**Provided passage:**
════

Actually RG, you might want to consider this as another example government denying services to its citizens under the rubric of social progress. The original purpose of the Arbitration Act was to unplug the backlog of cases in the Family Court system by replacing the adversarial trial system with something less antagonistic. It was also felt that allowing church leaders to seve as arbitrators would reduce costs, as it would eliminate the need for lawyers, and religious arbitrators cost less than judges. Of course, if one party felt that they were going to get a raw deal from arbitraion, they were under no obligation to go that route. For the most part, the arbitration system worked well, but there are always exceptions.

Trust McGuinty, however, to cock it up. Rather than simply saying that the government would not extend the Arbitration Act to include Sharia, relying instead on the principles of equity already entrenched in Canadian law, he tried to have his cake and eat it too. David Peterson did the same thing with Sunday shopping. He had a good law (inherited from the Davis Conservatives) which already passed been declared Charter-proof by the SCC. Instead of leaving well enough alone, he and his AG Ian Scott, brother of Chretienn's lawyer, brought in a new law which was later struck down by the SCC. The end result, wide open Sunday shopping. If anyone is looking for winners and losers in this whole sordid affair, here are my picks.

════

**Information provided:**
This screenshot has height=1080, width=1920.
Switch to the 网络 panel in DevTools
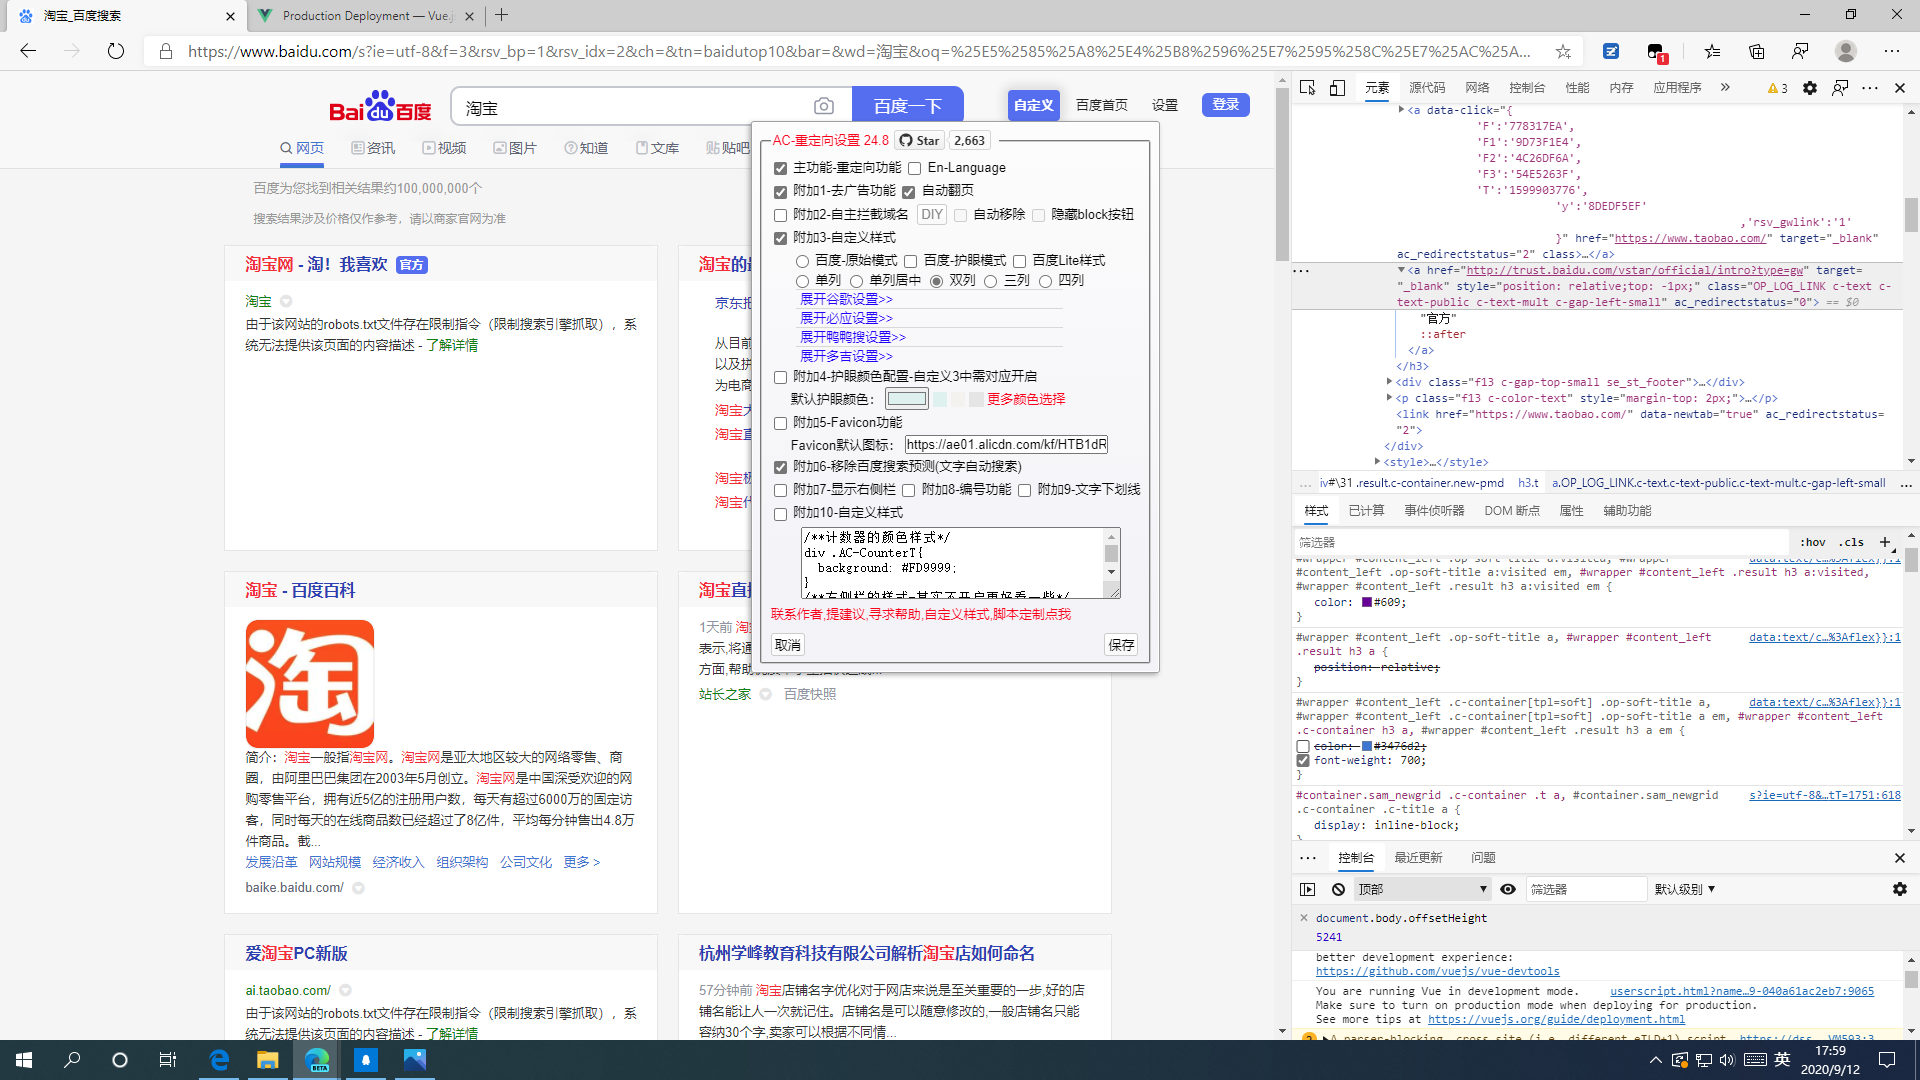[x=1476, y=88]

════

**Required tasks:**
- a) Rewrite the paragraph of the comment on the Arbitration Act that begins "Actually RG" as a bulleted list that keeps its main facts.
- b) List every person the comment on the Arbitration Act names individually. Leave out anyone who appears only as part of a group's name.

**Solutions for each task:**
- a)
- The writer suggests the case may be another example of government denying services to its citizens in the name of social progress.
- The Arbitration Act was originally meant to clear the backlog of cases in the Family Court system by replacing the adversarial trial system with something less antagonistic.
- Allowing church leaders to serve as arbitrators was also expected to reduce costs, since it removed the need for lawyers and religious arbitrators cost less than judges.
- A party who expected a raw deal from arbitration did not have to use it.
- The arbitration system mostly worked well, though there were always exceptions.

- b)
- RG
- McGuinty
- David Peterson
- Ian Scott
- Chretienn